Thursday, September 26, 2013

September book haul

From an estate sale I went to a couple weeks ago:
-Agnes Grey by Anne Brontë (I read somewhere that fans of Jane Eyre would like this so I bought it)
-Laments For the Living by Dorothy Parker (I have her Enough Rope and adored it. This book is of short stories rather than poems but who cares)
-Sonnets From the Portuguese by Elizabeth Barrett Browning (I had bought a different copy for a friend for her birthday but apart from reading the few sonnets everybody knows I haven't read this myself)
-the aforementioned New York Public Library Desk Reference book, which I bought for and have at work

Oh I just remembered I had bought a book from an earlier estate sale as well. It's this 1800s book of Sir Walter Scott's collected poetical works, in leather. Not bookbinding leather, like straight up cowhide, with flowers painted on it. It's so old! I'm not a Scott fan (haven't read anything by him, although I have Ivanhoe waiting for me on my bookshelf) but it was so fragile and amazing I couldn't leave it behind. It has a picture and signature (probably also a picture, rather than physically signed) of the author inside, facing the title page, but the first like 8 pages are bug-eaten so I don't know which year it's from. Definitely from the 1800s, though.
I also bought from this estate sale the DVD of The Hitchhiker's Guide to the Galaxy, which I'd been wanting to watch for ages.

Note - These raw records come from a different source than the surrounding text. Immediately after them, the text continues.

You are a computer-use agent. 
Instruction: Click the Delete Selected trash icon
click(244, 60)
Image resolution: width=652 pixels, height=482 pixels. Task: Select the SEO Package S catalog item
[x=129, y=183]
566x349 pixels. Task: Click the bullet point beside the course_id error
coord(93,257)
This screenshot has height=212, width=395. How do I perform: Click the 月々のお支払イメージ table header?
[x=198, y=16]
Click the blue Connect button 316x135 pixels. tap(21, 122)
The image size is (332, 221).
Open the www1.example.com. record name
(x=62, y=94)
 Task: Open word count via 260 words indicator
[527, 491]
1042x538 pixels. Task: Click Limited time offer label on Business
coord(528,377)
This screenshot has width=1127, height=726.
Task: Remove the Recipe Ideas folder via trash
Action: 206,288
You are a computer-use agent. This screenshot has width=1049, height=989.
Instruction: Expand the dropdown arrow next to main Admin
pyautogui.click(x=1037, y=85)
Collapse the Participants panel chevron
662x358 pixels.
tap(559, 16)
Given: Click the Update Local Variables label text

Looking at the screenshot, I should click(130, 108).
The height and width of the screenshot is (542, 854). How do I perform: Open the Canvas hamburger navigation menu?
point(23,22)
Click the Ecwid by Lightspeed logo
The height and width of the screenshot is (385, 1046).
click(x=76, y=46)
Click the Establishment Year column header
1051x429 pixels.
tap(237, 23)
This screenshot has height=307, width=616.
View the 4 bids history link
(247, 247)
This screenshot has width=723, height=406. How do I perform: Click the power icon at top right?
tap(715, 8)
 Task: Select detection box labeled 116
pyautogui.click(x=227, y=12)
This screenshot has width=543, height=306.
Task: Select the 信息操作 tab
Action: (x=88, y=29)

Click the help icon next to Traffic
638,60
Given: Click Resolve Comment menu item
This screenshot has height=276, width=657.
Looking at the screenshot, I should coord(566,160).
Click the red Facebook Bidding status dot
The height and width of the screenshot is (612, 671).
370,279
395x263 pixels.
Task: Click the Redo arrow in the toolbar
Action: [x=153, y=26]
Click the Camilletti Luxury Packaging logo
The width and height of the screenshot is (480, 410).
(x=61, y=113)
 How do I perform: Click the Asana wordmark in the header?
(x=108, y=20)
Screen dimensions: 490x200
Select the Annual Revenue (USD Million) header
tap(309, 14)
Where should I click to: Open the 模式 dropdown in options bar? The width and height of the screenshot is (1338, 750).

From my public library's year-round booksale:
-Thank You, Jeeves by P.G. Wodehouse (read this already. Cracked up throughout, like straight up bursting out laughing p. much every page. One word: BANJOLELE. I must read the others. Only qualms: blackface is a plot point! Not once but twice!! And the N-word is dropped casually, constantly, by every character except for Jeeves [perf human being and the best]. Oh 1930s, you so racist. :/)
-Codex by Lev Grossman (I just like grabbed it off the shelf because it was called codex and the cataloging notes said medievalists–fiction. I'm currently reading this. It's about this guy, an investment banker or something, who gets assigned to catalog and sort a rare books collection/library of some English aristocrats and also gets hooked on a virtual reality, quest videogame which I think is supposed to mirror his IRL search for a mythical codex in that library. It's very slow moving; we just see the guy sort and catalog books and then go home and play the videogame and sleep. I love it. I can sort and catalog books all day; apparently I can also read about people sorting and cataloging books all day too. It's just my speed, interesting and old books and not too high-stakes. Also there's a standoffish medievalist grad student who helps the guy and she is basically 10000% done with everything and only cares about the books and medieval/Renaissance/book history. I love her. I'm sorta hoping they become bros instead of ending up together but that's what will probly happen.)

I just bought The Fantastic Flying Books of Mr. Morris Lessmore by William Joyce, which is just as lovely as I remembered. Such a wonderful book. I had sorta forgotten about it until I saw the picture book at Barnes & Noble. It was, interestingly, a short animated film (which won an Oscar) first, then an app (which I did not know), and now a picture book. You'd think it'd be the other way around, ironically enough. Anyway, I found and read the book (gorgeous; they made it look like the one ML writes in!) but didn't buy it since picture books are hideously expensive. But lo and behold, I got a 20% off B&N coupon in my email and bought the book at a reduced price using the last of my giftcard money! Worth it.